New CEO Lal Karsanbhai doesn’t plan to preside over the breakup of Emerson, but he does expect the company’s business mix to look different in a few years.
The breakup question has been hanging over Ferguson-based Emerson since late 2019, when a hedge fund criticized the company for poor performance and suggested separating its factory automation business from its commercial and residential products.
Outgoing Chief Executive David Farr provided his answer a year ago: After an extensive review, the board decided to keep the company intact. Karsanbhai, though, knew the question would come up again.
On a Feb. 2 conference call, three days before he took over for Farr, an analyst asked whether he would reexamine Emerson’s business portfolio “from like a clean slate.” Karsanbhai replied that he “was waiting to hear who was the first one to ask,” but needed to confer with his team before making big strategic pronouncements.
In an interview with the Post-Dispatch two days later, Karsanbhai made clear that he isn’t considering anything so dramatic as a breakup.
“The two-platform model creates value,” he said. “It has delivered a phenomenal run in 2020. The two companies are on separate cycles. We’ll see where that goes, but at this point I don’t expect any immediate change in the makeup of the portfolio.”
The automation solutions division, which brings in about two-thirds of Emerson’s revenue, has been hurt by a deep downturn in the oil industry. Results have been stronger in the commercial and residential division, which makes air conditioning compressors along with refrigeration equipment for the food industry.
Such cyclical balance has been Emerson’s main justification for keeping the two businesses together. “In the last quarter, there clearly was some benefit to having diversification from a business segment standpoint,” said Jeff Windau, an analyst at Edward Jones. “They’ve done pretty well managing through the pandemic.”
Karsanbhai thinks technological advances will create even more synergies. “My vision is actually one that unifies the platforms, not one that breaks the company apart,” he said.
He sees sustainability, for example, as a big opportunity for both divisions. Emerson’s automation engineers will provide equipment and software to help factories reduce emissions, while the commercial side develops energy-efficient compressors and environmentally friendly refrigerants.
“What an opportunity for Emerson, where you can go from the home to the plant and provide that technology,” Karsanbhai said. “We will grow that business for a long time.”

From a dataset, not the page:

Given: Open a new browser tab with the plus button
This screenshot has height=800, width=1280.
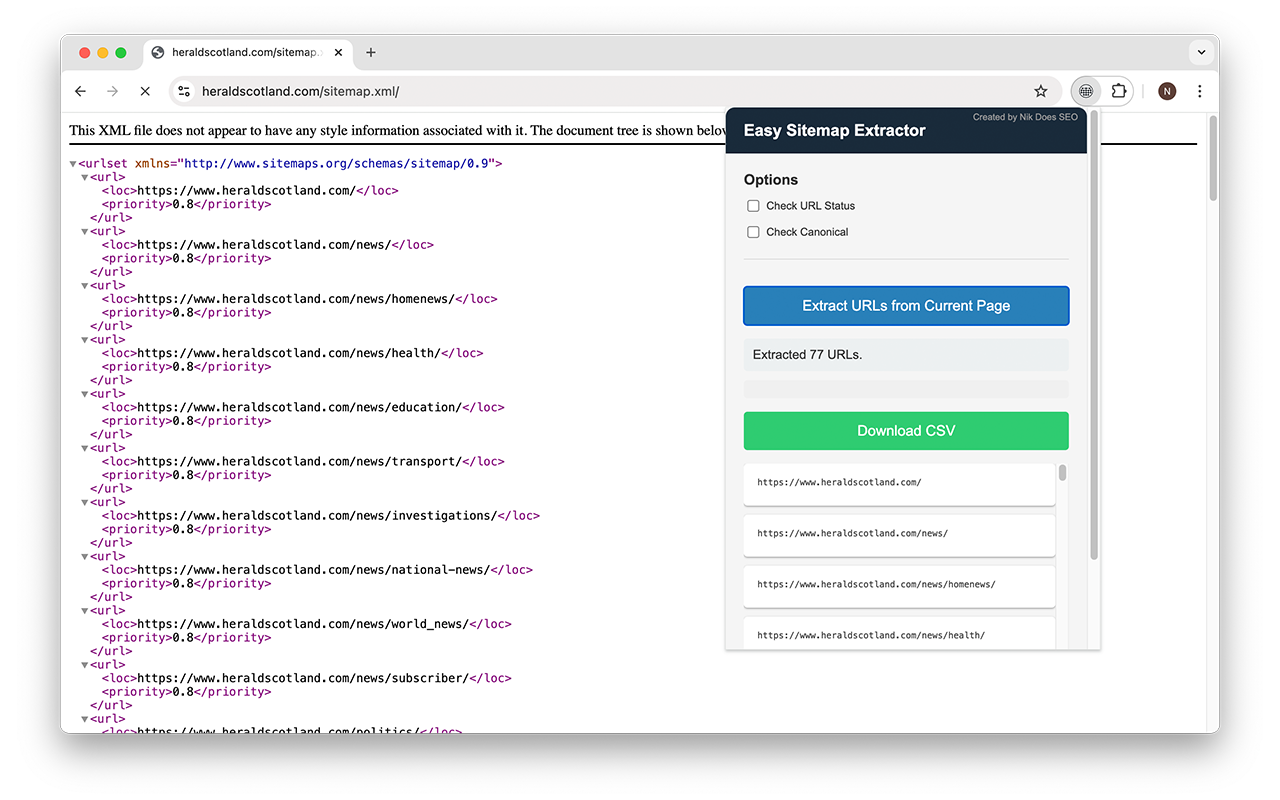Looking at the screenshot, I should click(371, 52).
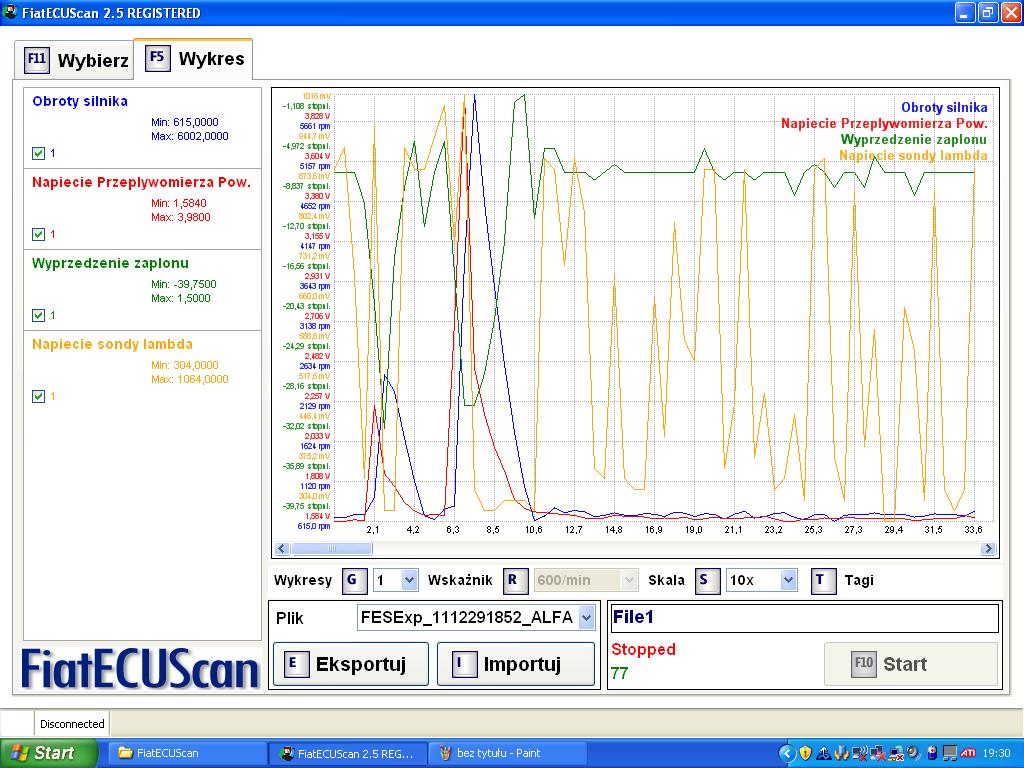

Committing to the two-platform model, of course, isn’t the same as saying Emerson will stand pat with the businesses it owns today. Karsanbhai said the company will look noticeably different in five years, partly because of the growth of its automation software business.
He also didn’t rule out divestitures. The day after the interview, Bloomberg reported that Emerson may sell the automation division’s Appleton Group, which makes light fixtures and other equipment for factories. Emerson hasn’t commented on the report, but Windau said he wasn’t surprised.
“Over time, if they have product lines in more commoditized industries, they have tried to move out of those types of business,” Windau said. “It may make sense for them to divest a product line or two.”
Actually, it would be out of character for Emerson not to reinvent itself every few years. It sold its 120-year-old electric motors division in 2010 and a network power division in 2016.
Karsanbhai said he is committed to Emerson’s rigorous planning process, which continually evaluates the business and looks for new opportunities. “It’s a living animal,” he said. “It will evolve and it will change.”